**EXERCISE REQUIREMENTS**: Begin at the start of the listing and stop after the line that contains "Action: 1462,461". Output only those lines, switching "Purchases" to "Invoices" and keeping everything else the same.

**INPUT MATERIAL**:
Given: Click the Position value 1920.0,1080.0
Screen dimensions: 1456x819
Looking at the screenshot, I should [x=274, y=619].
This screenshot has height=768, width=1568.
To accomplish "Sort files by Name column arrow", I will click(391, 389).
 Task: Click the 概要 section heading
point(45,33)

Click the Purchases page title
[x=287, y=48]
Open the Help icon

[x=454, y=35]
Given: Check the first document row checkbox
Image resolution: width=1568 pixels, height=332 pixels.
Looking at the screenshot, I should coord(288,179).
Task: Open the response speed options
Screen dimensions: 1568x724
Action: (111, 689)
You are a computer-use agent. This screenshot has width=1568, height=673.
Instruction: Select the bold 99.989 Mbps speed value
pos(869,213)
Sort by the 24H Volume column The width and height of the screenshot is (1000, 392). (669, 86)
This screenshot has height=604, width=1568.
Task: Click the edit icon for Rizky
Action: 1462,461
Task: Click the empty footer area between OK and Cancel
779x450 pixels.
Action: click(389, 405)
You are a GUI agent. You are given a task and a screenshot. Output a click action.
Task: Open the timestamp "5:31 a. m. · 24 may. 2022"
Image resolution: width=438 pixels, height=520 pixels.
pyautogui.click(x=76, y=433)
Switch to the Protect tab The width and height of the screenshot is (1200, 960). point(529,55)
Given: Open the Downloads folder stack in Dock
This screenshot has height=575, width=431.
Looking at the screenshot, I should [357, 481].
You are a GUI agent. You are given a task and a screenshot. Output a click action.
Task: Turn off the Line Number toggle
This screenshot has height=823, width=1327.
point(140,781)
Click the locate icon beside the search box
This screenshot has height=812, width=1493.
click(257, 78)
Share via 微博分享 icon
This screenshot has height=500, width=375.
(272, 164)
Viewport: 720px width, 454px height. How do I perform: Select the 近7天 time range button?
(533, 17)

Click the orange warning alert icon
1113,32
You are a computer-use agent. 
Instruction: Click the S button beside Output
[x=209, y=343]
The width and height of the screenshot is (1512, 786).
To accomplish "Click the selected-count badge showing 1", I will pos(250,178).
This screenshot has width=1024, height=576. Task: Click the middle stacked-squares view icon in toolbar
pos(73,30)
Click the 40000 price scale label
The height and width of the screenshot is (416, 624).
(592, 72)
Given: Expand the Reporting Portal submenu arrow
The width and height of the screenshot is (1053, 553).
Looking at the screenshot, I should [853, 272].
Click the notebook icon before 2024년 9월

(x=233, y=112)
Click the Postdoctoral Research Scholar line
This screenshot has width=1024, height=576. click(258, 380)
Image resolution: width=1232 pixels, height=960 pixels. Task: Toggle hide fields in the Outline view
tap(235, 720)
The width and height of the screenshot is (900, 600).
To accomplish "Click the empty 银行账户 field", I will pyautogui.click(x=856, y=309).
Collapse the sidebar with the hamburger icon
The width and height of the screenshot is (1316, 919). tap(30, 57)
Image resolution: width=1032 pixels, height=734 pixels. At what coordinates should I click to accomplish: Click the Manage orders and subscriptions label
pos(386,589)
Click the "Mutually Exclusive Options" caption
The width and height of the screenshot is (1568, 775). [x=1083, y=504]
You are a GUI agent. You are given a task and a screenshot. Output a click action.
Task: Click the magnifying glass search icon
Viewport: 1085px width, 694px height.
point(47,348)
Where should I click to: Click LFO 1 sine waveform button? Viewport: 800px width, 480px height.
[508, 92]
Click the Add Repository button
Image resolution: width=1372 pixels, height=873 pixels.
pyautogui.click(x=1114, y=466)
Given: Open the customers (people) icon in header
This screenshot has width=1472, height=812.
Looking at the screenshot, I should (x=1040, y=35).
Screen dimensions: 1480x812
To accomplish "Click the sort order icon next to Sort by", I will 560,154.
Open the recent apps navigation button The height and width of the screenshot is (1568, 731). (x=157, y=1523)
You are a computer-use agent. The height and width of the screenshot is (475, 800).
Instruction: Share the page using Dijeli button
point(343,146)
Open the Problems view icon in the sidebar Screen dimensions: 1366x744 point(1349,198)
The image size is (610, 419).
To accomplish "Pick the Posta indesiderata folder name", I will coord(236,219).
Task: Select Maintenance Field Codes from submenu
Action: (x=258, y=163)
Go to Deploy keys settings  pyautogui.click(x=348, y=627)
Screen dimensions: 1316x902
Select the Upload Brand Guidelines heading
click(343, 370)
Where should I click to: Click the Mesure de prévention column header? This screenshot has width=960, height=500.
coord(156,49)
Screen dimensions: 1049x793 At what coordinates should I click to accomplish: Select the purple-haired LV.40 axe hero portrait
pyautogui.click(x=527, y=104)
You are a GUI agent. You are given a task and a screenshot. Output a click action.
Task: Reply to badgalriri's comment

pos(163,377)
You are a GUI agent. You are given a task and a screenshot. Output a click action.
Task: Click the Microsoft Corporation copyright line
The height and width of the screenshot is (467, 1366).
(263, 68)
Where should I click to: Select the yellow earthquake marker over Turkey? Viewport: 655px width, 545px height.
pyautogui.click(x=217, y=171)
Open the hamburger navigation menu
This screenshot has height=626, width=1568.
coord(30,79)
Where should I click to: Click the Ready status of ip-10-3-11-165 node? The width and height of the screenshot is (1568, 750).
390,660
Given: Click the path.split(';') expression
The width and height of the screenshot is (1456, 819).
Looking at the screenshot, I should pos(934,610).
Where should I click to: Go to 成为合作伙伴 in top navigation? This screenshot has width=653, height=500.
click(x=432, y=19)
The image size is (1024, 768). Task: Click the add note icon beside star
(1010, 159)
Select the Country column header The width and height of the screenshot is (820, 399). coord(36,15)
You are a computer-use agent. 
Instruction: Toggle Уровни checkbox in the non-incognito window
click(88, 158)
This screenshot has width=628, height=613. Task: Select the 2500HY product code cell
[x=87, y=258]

**FINAL RESULT**:
Given: Click the Position value 1920.0,1080.0
Screen dimensions: 1456x819
Looking at the screenshot, I should [x=274, y=619].
This screenshot has height=768, width=1568.
To accomplish "Sort files by Name column arrow", I will click(391, 389).
 Task: Click the 概要 section heading
point(45,33)

Click the Invoices page title
[x=287, y=48]
Open the Help icon

[x=454, y=35]
Given: Check the first document row checkbox
Image resolution: width=1568 pixels, height=332 pixels.
Looking at the screenshot, I should coord(288,179).
Task: Open the response speed options
Screen dimensions: 1568x724
Action: (111, 689)
You are a computer-use agent. This screenshot has width=1568, height=673.
Instruction: Select the bold 99.989 Mbps speed value
pos(869,213)
Sort by the 24H Volume column The width and height of the screenshot is (1000, 392). (669, 86)
This screenshot has height=604, width=1568.
Task: Click the edit icon for Rizky
Action: 1462,461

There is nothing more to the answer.